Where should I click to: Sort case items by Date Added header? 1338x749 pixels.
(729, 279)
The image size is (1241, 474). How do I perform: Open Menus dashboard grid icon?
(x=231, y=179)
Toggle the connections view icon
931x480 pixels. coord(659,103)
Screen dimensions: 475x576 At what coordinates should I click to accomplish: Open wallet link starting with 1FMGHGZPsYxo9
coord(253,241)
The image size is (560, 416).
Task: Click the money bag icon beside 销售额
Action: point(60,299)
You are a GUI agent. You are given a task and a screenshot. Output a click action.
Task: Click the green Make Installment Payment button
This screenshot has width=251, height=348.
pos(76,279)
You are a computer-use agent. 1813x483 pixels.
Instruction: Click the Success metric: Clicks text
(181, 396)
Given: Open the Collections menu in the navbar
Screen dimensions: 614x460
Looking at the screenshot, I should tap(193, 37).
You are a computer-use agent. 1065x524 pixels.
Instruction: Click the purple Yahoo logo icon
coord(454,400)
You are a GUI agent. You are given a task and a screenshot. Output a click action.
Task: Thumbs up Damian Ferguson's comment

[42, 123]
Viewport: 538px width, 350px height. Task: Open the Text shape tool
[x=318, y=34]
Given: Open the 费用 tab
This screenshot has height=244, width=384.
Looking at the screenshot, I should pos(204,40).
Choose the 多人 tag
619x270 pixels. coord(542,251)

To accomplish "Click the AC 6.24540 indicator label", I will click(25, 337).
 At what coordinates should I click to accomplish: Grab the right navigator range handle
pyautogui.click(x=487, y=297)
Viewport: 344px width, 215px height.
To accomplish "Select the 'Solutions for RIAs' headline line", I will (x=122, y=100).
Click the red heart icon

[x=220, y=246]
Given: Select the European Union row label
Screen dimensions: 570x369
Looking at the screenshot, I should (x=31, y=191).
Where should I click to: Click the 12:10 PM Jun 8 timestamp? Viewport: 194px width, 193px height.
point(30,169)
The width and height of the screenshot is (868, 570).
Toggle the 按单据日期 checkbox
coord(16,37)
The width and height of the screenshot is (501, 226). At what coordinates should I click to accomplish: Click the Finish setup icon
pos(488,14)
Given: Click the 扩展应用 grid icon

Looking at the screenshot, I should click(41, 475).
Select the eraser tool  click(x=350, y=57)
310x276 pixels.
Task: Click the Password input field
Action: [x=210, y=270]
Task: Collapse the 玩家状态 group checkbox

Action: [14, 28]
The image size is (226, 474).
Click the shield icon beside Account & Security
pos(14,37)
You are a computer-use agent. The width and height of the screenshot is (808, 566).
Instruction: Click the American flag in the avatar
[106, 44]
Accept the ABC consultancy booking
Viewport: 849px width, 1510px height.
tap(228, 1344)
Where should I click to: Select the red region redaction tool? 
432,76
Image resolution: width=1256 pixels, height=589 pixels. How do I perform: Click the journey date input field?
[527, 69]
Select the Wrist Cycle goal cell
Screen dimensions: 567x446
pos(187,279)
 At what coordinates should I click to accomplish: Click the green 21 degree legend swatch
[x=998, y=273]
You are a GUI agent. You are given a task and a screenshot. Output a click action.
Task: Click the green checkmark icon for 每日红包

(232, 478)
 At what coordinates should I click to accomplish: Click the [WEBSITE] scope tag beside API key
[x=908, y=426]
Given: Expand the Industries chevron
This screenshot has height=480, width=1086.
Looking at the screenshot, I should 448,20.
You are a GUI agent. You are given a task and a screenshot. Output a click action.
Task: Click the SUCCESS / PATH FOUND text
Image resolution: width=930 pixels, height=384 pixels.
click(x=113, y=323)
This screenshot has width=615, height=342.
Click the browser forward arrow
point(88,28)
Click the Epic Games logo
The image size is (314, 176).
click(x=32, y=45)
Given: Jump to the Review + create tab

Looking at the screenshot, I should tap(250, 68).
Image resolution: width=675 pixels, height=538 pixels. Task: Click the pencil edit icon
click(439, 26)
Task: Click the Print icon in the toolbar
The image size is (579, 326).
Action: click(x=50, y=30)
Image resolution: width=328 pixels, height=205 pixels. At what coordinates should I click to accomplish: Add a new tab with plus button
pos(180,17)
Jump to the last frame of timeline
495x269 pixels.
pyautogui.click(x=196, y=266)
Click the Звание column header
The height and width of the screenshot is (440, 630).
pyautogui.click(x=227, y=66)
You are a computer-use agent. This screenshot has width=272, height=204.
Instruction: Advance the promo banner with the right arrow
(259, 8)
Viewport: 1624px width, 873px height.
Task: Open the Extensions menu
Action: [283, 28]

### BRIEF
List every line above containing the word "computer".

### ANSWER TO THE EXERCISE
You are a computer-use agent. 1813x483 pixels.
You are a computer-use agent. 1065x524 pixels.
You are a computer-use agent. The width and height of the screenshot is (808, 566).
You are a computer-use agent. This screenshot has width=272, height=204.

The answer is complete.